"You'll feel better after a nap."

T said that to me this afternoon and I nearly took her head off. 

"Please do not talk to me as if I am a four year old."

I forget sometimes that she knows me better than everyone else. 

Now that she is home for the Summer on her break from teaching, she gets to see how awful I am in the mornings. It used to be...she'd get home around 4:30 and I'd be so much cheerier. 

Mornings are my nemesis. It is always the same. I go to bed at night so tired that I just fall into bed. I sleep like the dead until about 1:30 a.m. Then I wake up and wake up peacefully. Sometimes, I just lay there softly for a few moments enjoying what it feels like to not hurt anywhere. Because, frankly, I always hurt somewhere. I try not to complain, but I hurt somewhere nearly every second of my day. But, those first few moments on waking at 1:30, it is as if I have been away from my body and fairies have been working on it in my absence. I get up to pee and by the time I get to the bathroom, the pain is coming back. It usually starts in my back. Sometimes in my ankles. Always comes roaring back into my right shoulder as soon as I reach for toilet paper. I limp back to the bed and slide in carefully.

DATA BELOW:
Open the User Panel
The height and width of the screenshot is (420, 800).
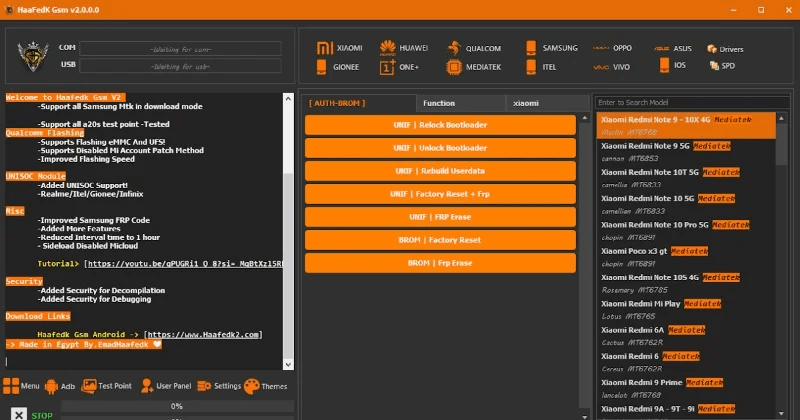149,385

TASK TO CARRY OUT:
Reproduce word for word the section of the text about mornings that starts with the words containing "T said that" and ends with "so much cheerier.". The material has nothing to do with the text about mornings.

ANSWER TO THE PROBLEM:
T said that to me this afternoon and I nearly took her head off. 

"Please do not talk to me as if I am a four year old."

I forget sometimes that she knows me better than everyone else. 

Now that she is home for the Summer on her break from teaching, she gets to see how awful I am in the mornings. It used to be...she'd get home around 4:30 and I'd be so much cheerier.